AIM OF THE TASK> Below are the entries; give again exactly the lines from the one mentioning "Trump le dio" through the one mentioning "Inicio (11, 173)", inclusive.

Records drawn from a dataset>
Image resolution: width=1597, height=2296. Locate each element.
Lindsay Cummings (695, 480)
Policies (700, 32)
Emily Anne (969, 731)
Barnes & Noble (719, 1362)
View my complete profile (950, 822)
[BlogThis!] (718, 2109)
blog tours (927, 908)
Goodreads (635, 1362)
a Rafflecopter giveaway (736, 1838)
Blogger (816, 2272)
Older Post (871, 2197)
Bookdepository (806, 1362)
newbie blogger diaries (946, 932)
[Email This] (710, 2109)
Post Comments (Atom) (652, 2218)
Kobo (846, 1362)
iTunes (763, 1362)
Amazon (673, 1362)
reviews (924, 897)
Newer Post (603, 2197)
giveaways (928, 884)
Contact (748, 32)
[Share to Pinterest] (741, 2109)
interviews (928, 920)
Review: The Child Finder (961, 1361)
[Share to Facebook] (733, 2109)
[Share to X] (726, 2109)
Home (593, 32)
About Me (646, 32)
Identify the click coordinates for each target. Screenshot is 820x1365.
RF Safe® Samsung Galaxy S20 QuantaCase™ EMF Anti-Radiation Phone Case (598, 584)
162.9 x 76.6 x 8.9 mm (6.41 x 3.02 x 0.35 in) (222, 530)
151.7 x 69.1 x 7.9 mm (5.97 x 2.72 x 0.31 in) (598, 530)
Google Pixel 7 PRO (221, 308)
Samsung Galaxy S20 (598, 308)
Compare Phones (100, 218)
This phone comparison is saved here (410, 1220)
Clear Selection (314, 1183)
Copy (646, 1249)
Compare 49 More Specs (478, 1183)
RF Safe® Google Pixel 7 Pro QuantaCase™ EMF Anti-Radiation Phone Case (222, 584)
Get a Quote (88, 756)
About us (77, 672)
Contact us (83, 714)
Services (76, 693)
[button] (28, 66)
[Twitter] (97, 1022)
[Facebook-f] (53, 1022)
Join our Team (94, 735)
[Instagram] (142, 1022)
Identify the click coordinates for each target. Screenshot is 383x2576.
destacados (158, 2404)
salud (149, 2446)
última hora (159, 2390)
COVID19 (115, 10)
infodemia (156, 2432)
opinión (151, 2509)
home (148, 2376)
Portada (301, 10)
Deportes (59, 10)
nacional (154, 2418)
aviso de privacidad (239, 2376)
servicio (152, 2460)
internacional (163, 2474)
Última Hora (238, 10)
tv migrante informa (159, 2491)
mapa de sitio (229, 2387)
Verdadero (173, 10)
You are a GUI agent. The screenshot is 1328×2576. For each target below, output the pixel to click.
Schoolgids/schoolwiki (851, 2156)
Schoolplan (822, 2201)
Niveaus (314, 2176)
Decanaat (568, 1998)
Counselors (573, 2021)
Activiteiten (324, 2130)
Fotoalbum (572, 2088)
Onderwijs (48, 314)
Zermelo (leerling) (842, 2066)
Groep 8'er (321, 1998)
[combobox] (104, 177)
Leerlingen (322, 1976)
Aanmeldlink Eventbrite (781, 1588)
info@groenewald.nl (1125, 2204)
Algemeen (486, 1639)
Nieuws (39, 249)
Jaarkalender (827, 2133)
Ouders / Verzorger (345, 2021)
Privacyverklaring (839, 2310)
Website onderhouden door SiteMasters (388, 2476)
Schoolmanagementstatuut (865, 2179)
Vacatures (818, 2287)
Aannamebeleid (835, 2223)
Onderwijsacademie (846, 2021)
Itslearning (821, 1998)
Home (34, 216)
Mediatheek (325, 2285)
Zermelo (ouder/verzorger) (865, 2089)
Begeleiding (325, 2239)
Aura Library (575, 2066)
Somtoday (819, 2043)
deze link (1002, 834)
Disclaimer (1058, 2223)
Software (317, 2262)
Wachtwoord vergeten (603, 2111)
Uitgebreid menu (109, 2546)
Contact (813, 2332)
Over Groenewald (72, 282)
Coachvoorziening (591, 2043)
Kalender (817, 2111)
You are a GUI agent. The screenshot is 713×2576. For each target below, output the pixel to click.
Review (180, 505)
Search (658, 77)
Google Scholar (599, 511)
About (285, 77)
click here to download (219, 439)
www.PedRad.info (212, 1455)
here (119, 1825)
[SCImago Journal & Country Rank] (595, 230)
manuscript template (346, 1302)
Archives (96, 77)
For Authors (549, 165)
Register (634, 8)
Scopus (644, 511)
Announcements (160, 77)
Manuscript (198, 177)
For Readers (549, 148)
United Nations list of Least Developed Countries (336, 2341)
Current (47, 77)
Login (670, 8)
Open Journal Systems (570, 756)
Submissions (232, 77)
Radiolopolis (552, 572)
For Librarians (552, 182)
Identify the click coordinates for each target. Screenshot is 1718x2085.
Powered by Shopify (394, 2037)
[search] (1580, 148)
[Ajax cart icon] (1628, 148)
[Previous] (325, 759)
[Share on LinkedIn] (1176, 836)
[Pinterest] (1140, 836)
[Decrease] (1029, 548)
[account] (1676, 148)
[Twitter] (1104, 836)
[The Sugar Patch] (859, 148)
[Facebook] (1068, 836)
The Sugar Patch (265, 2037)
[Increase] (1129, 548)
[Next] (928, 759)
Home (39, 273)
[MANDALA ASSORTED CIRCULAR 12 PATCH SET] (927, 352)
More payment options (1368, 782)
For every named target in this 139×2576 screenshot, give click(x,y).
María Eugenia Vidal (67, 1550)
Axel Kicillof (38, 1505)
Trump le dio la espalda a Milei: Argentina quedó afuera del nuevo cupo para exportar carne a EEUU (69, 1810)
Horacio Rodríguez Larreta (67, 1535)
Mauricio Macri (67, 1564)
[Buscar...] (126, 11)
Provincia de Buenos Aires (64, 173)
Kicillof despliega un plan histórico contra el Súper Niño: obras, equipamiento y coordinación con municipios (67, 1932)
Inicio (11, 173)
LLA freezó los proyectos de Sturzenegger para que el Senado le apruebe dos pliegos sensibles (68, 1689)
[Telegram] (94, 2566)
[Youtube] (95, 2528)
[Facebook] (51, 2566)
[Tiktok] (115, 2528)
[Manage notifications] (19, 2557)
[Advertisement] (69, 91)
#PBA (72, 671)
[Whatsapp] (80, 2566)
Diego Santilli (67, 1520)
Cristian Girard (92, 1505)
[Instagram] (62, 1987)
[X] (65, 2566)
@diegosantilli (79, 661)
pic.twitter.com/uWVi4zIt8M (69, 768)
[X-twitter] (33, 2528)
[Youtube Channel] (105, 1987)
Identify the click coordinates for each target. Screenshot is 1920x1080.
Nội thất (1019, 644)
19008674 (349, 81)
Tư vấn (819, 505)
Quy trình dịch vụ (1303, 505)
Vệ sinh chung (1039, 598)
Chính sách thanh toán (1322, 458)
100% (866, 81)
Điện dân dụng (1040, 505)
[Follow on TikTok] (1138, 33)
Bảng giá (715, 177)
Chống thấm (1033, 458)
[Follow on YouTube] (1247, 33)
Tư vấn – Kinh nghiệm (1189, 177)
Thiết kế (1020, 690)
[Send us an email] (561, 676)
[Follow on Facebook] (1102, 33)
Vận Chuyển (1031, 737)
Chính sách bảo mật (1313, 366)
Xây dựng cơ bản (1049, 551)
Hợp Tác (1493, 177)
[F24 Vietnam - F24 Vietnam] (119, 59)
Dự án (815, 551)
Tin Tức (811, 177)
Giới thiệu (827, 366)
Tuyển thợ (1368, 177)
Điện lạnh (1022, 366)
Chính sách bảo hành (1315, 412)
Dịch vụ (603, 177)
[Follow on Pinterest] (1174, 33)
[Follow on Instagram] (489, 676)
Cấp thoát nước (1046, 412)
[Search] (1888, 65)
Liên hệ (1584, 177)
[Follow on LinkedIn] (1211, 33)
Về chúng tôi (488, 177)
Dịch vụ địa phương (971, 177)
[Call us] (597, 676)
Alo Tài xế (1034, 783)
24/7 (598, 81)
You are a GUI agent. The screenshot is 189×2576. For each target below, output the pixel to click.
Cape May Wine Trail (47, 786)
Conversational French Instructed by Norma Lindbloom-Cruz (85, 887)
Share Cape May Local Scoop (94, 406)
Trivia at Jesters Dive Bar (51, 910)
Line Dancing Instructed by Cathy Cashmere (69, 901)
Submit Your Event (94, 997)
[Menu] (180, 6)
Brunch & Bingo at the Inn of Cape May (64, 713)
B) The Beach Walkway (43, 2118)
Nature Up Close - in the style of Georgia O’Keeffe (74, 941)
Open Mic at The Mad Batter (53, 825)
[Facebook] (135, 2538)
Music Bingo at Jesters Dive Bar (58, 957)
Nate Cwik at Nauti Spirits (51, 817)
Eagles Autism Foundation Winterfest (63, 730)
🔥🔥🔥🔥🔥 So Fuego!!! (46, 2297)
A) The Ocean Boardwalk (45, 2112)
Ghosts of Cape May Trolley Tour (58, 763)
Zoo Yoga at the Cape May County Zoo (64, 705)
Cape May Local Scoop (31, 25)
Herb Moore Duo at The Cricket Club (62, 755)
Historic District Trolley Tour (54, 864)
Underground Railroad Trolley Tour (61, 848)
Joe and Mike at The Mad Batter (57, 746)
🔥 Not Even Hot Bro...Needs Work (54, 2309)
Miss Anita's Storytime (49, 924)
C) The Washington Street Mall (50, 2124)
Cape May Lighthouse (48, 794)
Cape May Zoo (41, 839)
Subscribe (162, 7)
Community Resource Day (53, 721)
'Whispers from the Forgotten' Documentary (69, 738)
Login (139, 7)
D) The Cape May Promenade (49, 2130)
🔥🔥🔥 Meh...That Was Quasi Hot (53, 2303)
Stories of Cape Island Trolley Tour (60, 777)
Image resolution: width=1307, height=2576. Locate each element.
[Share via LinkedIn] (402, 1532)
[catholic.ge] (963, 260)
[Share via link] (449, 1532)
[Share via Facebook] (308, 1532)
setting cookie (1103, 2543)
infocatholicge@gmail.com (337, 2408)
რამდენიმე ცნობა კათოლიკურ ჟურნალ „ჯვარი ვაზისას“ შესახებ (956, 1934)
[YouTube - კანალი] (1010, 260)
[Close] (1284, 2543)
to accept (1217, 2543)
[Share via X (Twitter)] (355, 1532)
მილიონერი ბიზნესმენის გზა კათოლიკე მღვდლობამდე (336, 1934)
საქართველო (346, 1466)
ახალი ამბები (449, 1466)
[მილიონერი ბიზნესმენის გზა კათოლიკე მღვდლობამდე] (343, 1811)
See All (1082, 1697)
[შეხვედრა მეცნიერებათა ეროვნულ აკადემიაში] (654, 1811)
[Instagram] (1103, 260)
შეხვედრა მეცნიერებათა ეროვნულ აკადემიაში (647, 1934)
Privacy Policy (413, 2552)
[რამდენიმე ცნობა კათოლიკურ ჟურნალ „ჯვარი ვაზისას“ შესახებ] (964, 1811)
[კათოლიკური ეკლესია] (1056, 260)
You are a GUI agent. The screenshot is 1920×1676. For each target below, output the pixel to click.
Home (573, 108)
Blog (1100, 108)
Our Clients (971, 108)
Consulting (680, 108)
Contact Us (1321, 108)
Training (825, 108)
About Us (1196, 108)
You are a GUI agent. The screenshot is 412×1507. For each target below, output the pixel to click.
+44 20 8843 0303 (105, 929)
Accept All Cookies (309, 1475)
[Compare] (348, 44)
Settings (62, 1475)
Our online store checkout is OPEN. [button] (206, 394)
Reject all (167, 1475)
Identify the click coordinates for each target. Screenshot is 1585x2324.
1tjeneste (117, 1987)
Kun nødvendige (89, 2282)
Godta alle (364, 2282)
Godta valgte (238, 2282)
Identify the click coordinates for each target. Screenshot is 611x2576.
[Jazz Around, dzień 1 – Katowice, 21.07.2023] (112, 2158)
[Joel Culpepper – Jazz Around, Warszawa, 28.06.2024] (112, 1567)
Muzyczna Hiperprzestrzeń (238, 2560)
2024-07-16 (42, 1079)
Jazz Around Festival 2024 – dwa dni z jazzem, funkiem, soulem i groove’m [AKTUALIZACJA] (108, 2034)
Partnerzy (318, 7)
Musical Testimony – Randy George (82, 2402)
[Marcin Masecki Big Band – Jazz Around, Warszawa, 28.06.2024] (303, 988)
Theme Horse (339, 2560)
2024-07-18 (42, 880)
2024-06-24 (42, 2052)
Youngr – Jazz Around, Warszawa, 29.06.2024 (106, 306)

ANSWER SPACE>
Trump le dio la espalda a Milei: Argentina quedó afuera del nuevo cupo para exportar carne a EEUU (69, 1810)
Horacio Rodríguez Larreta (67, 1535)
Mauricio Macri (67, 1564)
[Buscar...] (126, 11)
Provincia de Buenos Aires (64, 173)
Kicillof despliega un plan histórico contra el Súper Niño: obras, equipamiento y coordinación con municipios (67, 1932)
Inicio (11, 173)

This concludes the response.